In an August 21st meeting with CMS, staff shared with LeadingAge staff that they are working on drafting sub-regulatory guidance that would provide further clarifications to the recently finalized Medicare Advantage rules that largely take effect January 1, 2024. It sounds like the focus of this guidance will be on providing more specifics about which Medicare coverage regulations and guidance plans must follow and in what cases plans can deviate from their own internal criteria.
Another area they are looking closely at is how plans are using third-party algorithms or tools to determine the amount of care a person receives from a given provider. In this case, sub-regulatory guidance might clarify what steps a plan must take if they are planning to terminate service based upon the output of such a tool. For example, would the plan need to identify what coverage criteria are no longer being met resulting in the service termination? Would the plan need to conduct another assessment of the person’s current condition?

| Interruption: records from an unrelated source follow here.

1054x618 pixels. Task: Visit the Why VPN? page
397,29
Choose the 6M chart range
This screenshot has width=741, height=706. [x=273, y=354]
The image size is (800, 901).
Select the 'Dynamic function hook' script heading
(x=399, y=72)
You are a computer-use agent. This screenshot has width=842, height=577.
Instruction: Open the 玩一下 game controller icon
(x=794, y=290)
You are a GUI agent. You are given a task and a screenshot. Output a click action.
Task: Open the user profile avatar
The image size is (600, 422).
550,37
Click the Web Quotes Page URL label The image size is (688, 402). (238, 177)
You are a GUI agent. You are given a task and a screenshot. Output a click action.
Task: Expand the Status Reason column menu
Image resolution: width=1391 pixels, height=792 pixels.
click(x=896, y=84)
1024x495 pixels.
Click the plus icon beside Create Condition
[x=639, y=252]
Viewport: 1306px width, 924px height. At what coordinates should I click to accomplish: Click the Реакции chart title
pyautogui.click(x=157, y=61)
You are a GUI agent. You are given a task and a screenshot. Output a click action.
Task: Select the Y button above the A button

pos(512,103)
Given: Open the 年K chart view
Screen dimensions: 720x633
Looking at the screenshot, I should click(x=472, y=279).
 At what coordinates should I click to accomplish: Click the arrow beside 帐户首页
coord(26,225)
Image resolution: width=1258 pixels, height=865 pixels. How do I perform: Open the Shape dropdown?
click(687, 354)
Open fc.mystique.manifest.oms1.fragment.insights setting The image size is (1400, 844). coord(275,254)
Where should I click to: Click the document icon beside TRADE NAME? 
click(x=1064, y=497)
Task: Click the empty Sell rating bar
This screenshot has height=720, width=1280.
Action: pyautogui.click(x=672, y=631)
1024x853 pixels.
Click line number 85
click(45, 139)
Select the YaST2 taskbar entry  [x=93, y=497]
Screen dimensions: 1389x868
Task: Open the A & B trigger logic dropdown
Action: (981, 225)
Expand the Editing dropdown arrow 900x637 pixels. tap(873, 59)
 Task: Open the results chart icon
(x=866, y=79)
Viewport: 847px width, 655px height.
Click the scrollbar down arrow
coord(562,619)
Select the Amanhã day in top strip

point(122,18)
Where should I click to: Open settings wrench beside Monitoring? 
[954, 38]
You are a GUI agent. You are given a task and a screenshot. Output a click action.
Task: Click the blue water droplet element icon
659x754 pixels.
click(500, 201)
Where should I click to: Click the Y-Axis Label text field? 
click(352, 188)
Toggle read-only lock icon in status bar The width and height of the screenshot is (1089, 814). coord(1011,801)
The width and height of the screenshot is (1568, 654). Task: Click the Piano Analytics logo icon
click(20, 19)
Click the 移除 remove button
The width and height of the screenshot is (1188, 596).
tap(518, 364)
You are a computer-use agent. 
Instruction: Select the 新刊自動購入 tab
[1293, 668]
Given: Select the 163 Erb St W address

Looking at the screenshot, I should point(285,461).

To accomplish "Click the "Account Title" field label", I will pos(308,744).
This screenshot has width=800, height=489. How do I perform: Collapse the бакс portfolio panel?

LeadingAge has been discussing these issues and others with other post-acute care associations to provide additional input into the CMS process. Members are encouraged to submit examples of non-compliance issues to Kylee Childs. What was the specific scenario where an MA plan made a decision that appeared not to comply with Medicare coverage criteria? What type of regulation, memo, etc. did the plan not follow (e.g., person showed lack of progress in rehabilitation but still had a feeding tube)? Or situations where a plan has stuck with the third-party care manager’s (e.g., NaviHealth, Care Centrix, MyNexxus) algorithm even though assessments or other information would suggest the person still has a skilled need. This information will be shared with CMS in aggregate to help guide the clarifications included in its sub-regulatory guidance.